Selon le premier alinéa du I de l'article 21, précité, de la LOLF, les recettes des comptes d'affectation spéciale, en principe, peuvent être complétées par des versements du budget général, dans la limite de 10 % des crédits initiaux de chaque compte . Les comptes d'affectation spéciale, de fait notamment les comptes « Gestion du patrimoine immobilier de l'Etat » et « Participations financières de l'Etat », on l'a signalé prévoient une ligne, en recettes, destinée à retracer d'éventuels versements du budget général.
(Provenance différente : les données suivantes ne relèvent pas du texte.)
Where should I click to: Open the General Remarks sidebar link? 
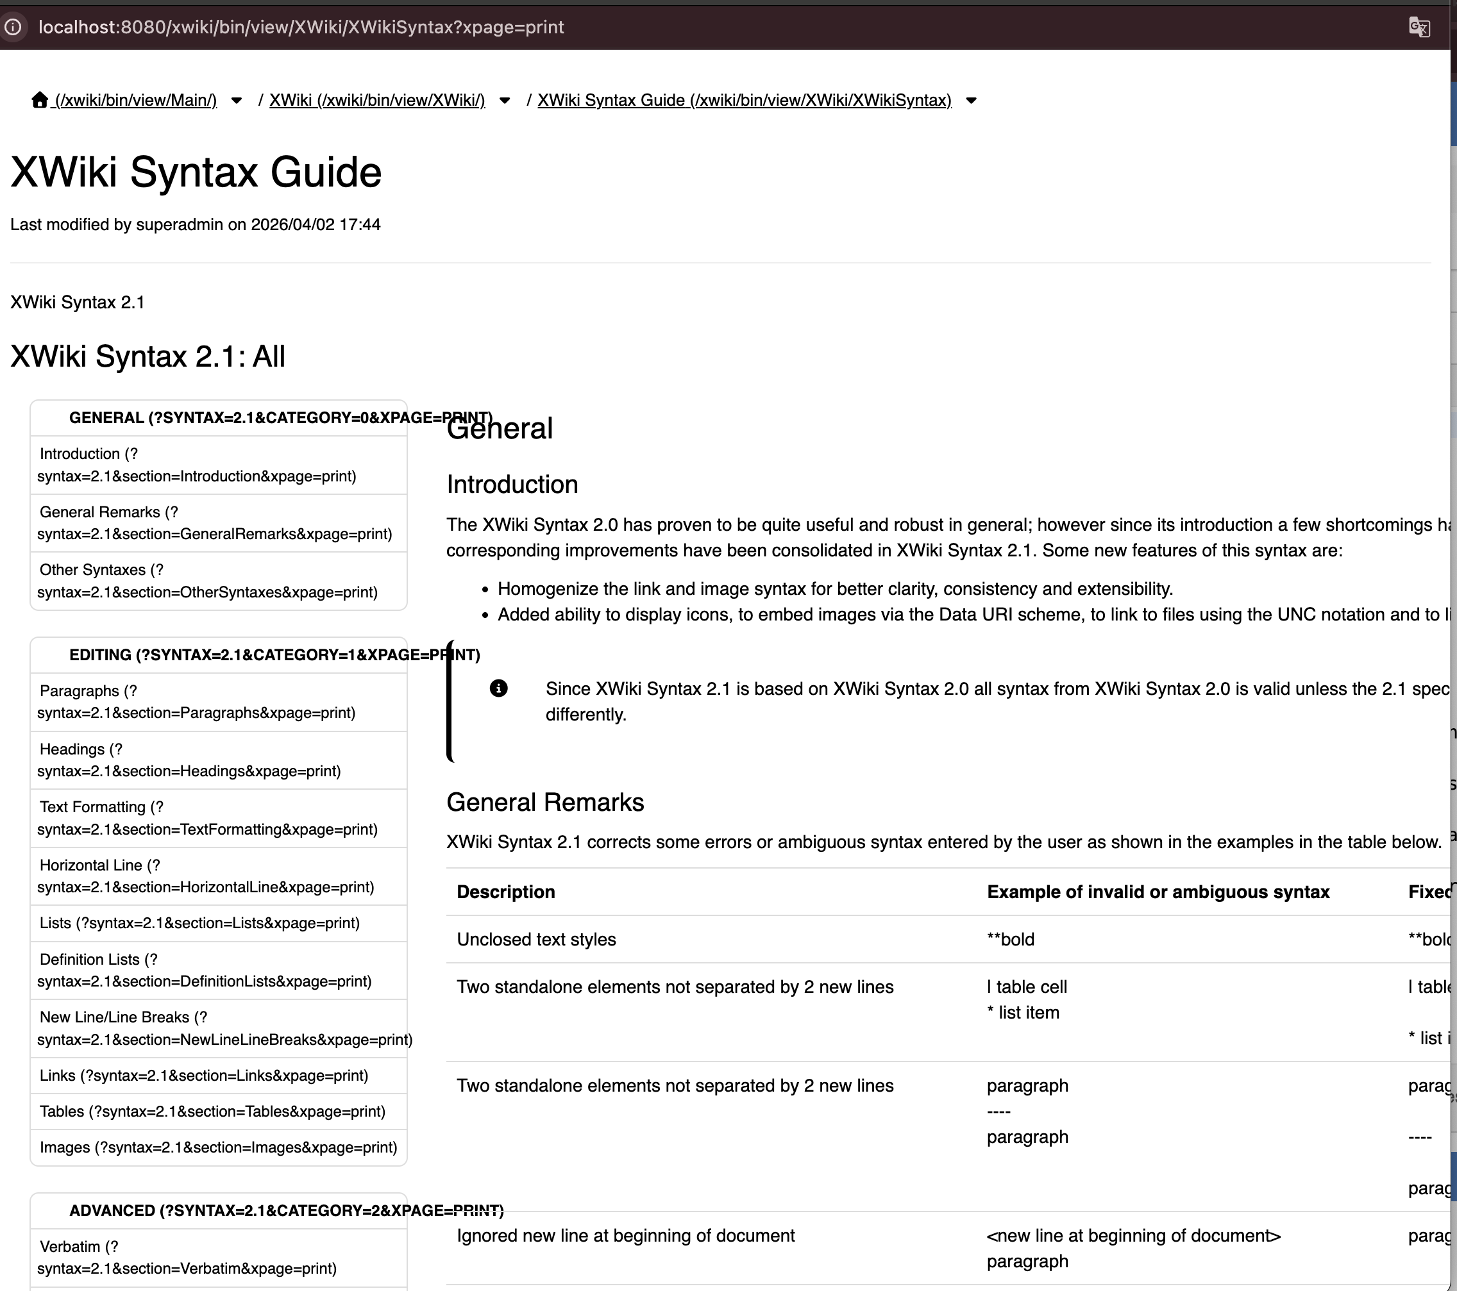pos(214,523)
Le deuxième alinéa de la même disposition, cependant, lève expressément cette limitation des versements du budget général au profit du compte retraçant les opérations de nature patrimoniale liées à la gestion des participations financières de l'Etat. En effet, le législateur organique a tenu compte de la nécessité d'assurer en toutes circonstances, en vue de dotations aux entreprises publiques, un niveau de recettes suffisant sur le compte qui constitue l'unique support de ces dotations 18 ( * ) .

L'hypothèse d'un complément en provenance du budget général, toutefois, dans l'esprit des textes comme pour votre commission des finances, doit évidemment rester exceptionnelle , qu'il s'agisse d'un versement dans la limite de 10 % des crédits initiaux, suivant le droit commun des comptes d'affectation spéciale, ou a fortiori qu'il s'agisse d'un versement qui, au bénéfice des recettes du compte « Participations financières de l'Etat », excèderait cette proportion.
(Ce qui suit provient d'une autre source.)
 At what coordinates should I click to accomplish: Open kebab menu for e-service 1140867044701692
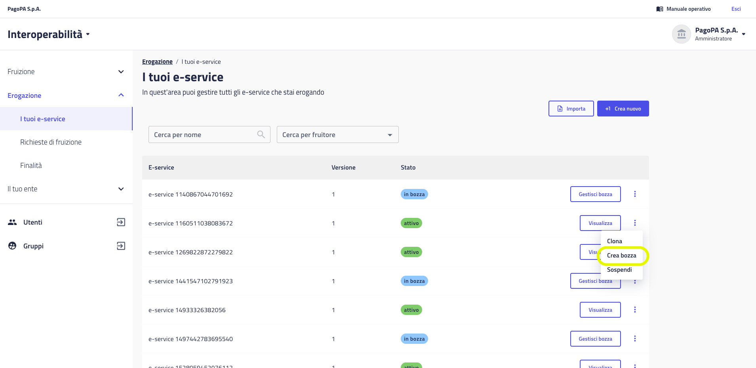tap(635, 194)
* 17 Le Fonds de réserve pour les retraites (FRR) a été institué par la loi n° 2001-624 du 17 juillet 2001 portant diverses dispositions d'ordre social, éducatif et culturel, modifiée par la loi n° 2003-775 du 21 août 2003 portant réforme des retraites. Aux termes exprès de l'article L. 135-6 du code de la sécurité sociale, ce fonds constitue un établissement public de l'Etat à caractère administratif, et il a pour mission de « gérer les sommes qui lui sont affectées afin de constituer des réserves destinées à contribuer à la pérennité des régimes de retraite ». Les ressources du FRR sont composées des excédents de la Caisse nationale d'assurance vieillesse (CNAV), de tout ou partie des excédents du Fonds de solidarité vieillesse (FSV), de 65 % de la contribution de 2 % sur les revenus de placements et de patrimoine, de ressources exceptionnelles telles que les recettes de privatisation qui lui sont affectées, et du produit des placement effectués pour son compte. Ces ressources sont mises en réserve jusqu'en 2020, au profit des régimes obligatoires d'assurance vieillesse. A la fin de l'année 2005, les réserves ainsi constituées sur le Fonds s'élevaient à environ 23 milliards d'euros en valeur 2003. Il convient de rappeler que l'objectif fixé, pour 2020, lors de la création de l'établissement, était de 1.000 milliards de francs, soit environ 160 milliards d'euros en valeur 2003.

* 18 Hors le compte retraçant les opérations patrimoniales de l'Etat actionnaire, la LOLF n'a aménagé une telle dérogation au principe de limitation des versements du budget général aux comptes d'affectation spéciale qu'en faveur du compte retraçant les opérations relatives aux pensions , explicitement prévu, lui aussi, par le législateur organique.